要了解详情,请参阅“Cloud Storage 合作伙伴”页面。
通过 REST API 使用加密密钥
当您使用客户提供的加密密钥并直接使用 JSON 或 XML API 时,您必须同时提供 AES-256 密钥和该密钥的 SHA256 哈希值。您应安全存储 AES-256 密钥和密钥的 SHA256 哈希值。Google 将密钥的 SHA256 哈希值存储在对象的元数据中,以便您未来进行检索。Google(或其他任何人)无法使用此 SHA256 哈希值来解密您的数据。之所以存储此哈希值,目的是为了唯一标识用于加密特定对象的 AES-256 密钥。
请求标头
在 JSON 或 XML 请求中包含以下 HTTP 标头:
| 标头名称 | 值 | 说明 |
|---|---|---|
x-goog-encryption-algorithm |
字符串 | 要使用的加密算法。

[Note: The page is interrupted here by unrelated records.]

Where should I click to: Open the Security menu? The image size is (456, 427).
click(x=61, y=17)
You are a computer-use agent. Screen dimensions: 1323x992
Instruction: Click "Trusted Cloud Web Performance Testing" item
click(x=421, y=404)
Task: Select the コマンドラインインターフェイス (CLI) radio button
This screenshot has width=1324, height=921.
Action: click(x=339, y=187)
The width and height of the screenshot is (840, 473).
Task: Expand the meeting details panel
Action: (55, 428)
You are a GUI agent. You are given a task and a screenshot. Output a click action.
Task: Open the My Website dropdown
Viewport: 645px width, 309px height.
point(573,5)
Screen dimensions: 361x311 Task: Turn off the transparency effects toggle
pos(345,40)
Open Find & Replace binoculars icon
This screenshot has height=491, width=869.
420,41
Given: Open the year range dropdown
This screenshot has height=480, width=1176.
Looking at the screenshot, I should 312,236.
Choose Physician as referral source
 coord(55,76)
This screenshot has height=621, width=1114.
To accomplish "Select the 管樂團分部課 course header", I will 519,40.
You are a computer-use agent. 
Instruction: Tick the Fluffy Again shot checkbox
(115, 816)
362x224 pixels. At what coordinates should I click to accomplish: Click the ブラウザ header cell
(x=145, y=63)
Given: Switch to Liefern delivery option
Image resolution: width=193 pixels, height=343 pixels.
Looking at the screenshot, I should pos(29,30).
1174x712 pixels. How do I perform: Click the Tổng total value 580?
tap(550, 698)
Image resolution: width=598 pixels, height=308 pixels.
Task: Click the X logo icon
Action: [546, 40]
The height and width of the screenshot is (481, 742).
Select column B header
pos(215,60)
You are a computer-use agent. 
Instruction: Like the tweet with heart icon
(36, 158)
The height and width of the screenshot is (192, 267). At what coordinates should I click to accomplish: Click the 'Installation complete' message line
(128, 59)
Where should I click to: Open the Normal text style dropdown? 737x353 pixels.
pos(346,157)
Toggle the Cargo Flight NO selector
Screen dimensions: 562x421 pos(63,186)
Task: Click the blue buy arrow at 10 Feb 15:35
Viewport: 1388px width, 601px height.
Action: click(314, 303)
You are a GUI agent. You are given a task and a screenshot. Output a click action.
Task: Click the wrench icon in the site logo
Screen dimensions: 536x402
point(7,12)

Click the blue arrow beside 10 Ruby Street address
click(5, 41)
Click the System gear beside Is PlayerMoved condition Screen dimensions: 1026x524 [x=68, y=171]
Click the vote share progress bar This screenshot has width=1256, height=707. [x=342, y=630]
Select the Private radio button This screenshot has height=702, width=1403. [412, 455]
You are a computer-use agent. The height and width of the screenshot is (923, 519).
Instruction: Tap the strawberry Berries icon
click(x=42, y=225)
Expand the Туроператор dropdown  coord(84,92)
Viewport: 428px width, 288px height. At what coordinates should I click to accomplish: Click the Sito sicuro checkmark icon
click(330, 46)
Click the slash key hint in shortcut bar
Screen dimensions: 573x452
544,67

您必须使用值 AES256。 |
x-goog-encryption-key |
字符串 | AES-256 加密密钥的 RFC 4648 Base64 编码字符串。 |
x-goog-encryption-key-sha256 |
字符串 | 加密密钥的 SHA256 哈希值的 RFC 4648 Base64 编码字符串。 |
如果您使用 JSON API 执行重写操作,则使用上面列出的标头加密目标对象,并使用以下标头解密源对象:
| 标头名称 | 值 | 说明 |
|---|---|---|
x-goog-copy-source-encryption-algorithm |
字符串 | 要使用的加密算法。您必须使用值 AES256。 |
x-goog-copy-source-encryption-key |
字符串 | 源对象的 AES-256 加密密钥的 RFC 4648 Base64 编码字符串。 |
x-goog-copy-source-encryption-key-sha256 |
字符串 | 源对象的加密密钥的 SHA256 哈希值的 RFC 4648 Base64 编码字符串。 |
响应
JSON
使用 JSON API 时,响应正文将返回客户提供的加密密钥的元数据,其中包括以下属性:
| 属性名称 | 值 | 说明 |
|---|---|---|
customerEncryption |
对象 | 用于请求的加密的相关信息。 |
customerEncryption.encryptionAlgorithm |
字符串 | 使用的加密算法。始终包含值 AES256。 |
customerEncryption.keySha256 |
字符串 | 加密密钥的 SHA256 哈希值的 RFC 4648 Base64 编码字符串。您可以使用此 SHA256 哈希值来唯一标识解密对象所需的 AES-256 加密密钥(您必须安全存储该密钥)。 |
XML
使用 XML API 时,响应中包含以下标头:
| 标头名称 | 值 | 说明 |
|---|---|---|
x-goog-encryption-algorithm |
字符串 | 使用的加密算法。始终包含值 AES256。 |
x-goog-encryption-key-sha256 |
字符串 | 加密密钥的 SHA256 哈希值的 RFC 4648 Base64 编码字符串。您可以使用此 SHA256 哈希值来唯一标识解密对象所需的 AES-256 加密密钥(您必须安全存储该密钥)。 |
在以下情况下,您收到 HTTP 400 错误:
- 您使用客户提供的加密密钥上传对象,并尝试在不提供密钥的情况下对对象执行其他操作(用于请求或更新大多数元数据或删除对象的操作除外)。
- 您使用客户提供的加密密钥上传对象,并尝试使用错误的密钥对对象执行其他操作。
- 您在不提供客户提供的加密密钥的情况下上传对象,并尝试使用客户提供的加密密钥对该对象执行其他操作。
- 您指定了无效的加密算法、密钥或 SHA256 哈希值。
通过 gsutil 使用加密密钥
如需通过 gsutil 使用客户提供的加密密钥,请将以下选项添加到 boto 配置文件的 [GSUtil] 部分:
| 选项名称 | 值 | 说明 |
|---|---|---|
encryption_key |
字符串 | AES-256 加密密钥的 RFC 4648 Base64 编码字符串。 |
您可以选择指定一个或多个解密密钥。gsutil 将 encryption_key 选项同时用作加密和解密密钥,而您指定的任何 decryption_key 选项仅用于解密对象。有关详情,请参阅 gsutil 文档。
只要您的 boto 配置文件中包含加密或解密密钥,它们就会被用于所有 gsutil 命令。解密时,gsutil 会计算提供的加密和解密密钥的 SHA256 哈希值,并通过匹配对象元数据中的 SHA256 哈希值来选择用于特定对象的正确密钥。
如果您使用客户提供的加密密钥上传对象,并尝试在不提供密钥的情况下对对象执行其他操作(用于请求或更新元数据或删除对象的操作除外),您会收到一则错误。
加密密钥轮替
如果对象是使用客户提供的加密密钥进行加密的,您可以通过重写对象来轮替对象的密钥。JSON API 支持重写操作,XML API 不支持。要查看密钥轮替的示例,请参阅轮替加密密钥。